▸ Stated problem
Reproduce the material verbatim, from its first line through the line containing "click(522, 40)", with both ends included.

[Stored items]
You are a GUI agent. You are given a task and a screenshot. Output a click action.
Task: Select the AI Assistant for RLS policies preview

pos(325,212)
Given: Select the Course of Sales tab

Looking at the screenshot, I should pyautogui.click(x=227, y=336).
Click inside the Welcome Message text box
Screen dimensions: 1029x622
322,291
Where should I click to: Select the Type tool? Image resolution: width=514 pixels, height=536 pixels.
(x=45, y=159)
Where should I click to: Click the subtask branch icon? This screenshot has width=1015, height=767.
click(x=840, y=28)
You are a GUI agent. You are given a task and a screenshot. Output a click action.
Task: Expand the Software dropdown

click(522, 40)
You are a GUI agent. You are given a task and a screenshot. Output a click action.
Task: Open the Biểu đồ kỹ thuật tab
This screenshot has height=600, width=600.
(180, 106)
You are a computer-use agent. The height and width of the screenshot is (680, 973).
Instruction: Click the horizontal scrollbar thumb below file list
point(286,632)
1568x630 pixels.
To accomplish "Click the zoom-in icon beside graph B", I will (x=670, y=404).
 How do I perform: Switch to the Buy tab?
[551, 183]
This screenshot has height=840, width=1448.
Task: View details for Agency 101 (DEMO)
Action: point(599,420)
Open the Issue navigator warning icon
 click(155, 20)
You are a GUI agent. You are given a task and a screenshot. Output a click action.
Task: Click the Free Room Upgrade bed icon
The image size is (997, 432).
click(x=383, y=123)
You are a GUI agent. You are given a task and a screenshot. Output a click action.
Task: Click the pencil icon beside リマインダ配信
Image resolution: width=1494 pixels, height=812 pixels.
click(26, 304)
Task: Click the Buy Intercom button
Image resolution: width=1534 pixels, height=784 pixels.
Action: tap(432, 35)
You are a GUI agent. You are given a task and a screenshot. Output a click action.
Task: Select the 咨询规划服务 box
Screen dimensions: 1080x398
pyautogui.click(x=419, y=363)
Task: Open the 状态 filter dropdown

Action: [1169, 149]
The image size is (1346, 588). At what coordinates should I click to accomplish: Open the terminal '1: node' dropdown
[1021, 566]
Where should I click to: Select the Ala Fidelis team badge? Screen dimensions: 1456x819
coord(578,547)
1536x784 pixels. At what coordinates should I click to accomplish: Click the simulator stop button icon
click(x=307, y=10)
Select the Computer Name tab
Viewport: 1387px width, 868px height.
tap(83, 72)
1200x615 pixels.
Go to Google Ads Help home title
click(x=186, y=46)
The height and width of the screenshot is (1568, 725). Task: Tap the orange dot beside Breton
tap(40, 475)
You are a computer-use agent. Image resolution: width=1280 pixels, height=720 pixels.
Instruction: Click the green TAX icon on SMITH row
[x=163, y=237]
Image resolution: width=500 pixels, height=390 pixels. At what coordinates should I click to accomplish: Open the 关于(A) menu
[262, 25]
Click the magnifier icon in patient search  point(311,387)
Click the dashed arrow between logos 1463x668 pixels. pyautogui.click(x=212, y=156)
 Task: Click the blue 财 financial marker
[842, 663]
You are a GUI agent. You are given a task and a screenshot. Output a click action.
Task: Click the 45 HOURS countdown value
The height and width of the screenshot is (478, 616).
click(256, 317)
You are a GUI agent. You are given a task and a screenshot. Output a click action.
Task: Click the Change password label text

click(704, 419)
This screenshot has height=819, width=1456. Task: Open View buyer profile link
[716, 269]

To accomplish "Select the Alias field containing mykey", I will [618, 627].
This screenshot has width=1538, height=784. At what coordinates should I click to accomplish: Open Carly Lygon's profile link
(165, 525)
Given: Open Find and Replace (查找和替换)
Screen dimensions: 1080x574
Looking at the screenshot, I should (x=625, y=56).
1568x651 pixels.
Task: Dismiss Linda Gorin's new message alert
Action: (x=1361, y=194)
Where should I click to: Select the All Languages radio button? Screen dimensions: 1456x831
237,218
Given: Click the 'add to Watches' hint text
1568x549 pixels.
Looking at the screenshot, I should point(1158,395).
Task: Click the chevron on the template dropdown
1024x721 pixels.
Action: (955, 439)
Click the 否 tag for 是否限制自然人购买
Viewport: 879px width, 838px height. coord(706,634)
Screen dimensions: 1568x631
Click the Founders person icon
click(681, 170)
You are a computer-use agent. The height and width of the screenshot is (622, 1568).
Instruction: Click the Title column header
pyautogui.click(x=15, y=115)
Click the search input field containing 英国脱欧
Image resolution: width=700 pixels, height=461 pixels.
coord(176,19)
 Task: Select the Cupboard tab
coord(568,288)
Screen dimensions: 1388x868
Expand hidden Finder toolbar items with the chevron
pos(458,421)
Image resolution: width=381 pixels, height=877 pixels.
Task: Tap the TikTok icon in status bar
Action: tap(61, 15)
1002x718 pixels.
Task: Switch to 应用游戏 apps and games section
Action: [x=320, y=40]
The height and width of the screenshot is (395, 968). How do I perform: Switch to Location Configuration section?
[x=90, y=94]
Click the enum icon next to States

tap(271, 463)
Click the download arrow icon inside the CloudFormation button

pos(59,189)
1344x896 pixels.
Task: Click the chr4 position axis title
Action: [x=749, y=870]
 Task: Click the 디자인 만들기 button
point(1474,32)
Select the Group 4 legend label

▸ Response
You are a GUI agent. You are given a task and a screenshot. Output a click action.
Task: Select the AI Assistant for RLS policies preview

pos(325,212)
Given: Select the Course of Sales tab

Looking at the screenshot, I should pyautogui.click(x=227, y=336).
Click inside the Welcome Message text box
Screen dimensions: 1029x622
322,291
Where should I click to: Select the Type tool? Image resolution: width=514 pixels, height=536 pixels.
(x=45, y=159)
Where should I click to: Click the subtask branch icon? This screenshot has width=1015, height=767.
click(x=840, y=28)
You are a GUI agent. You are given a task and a screenshot. Output a click action.
Task: Expand the Software dropdown

click(522, 40)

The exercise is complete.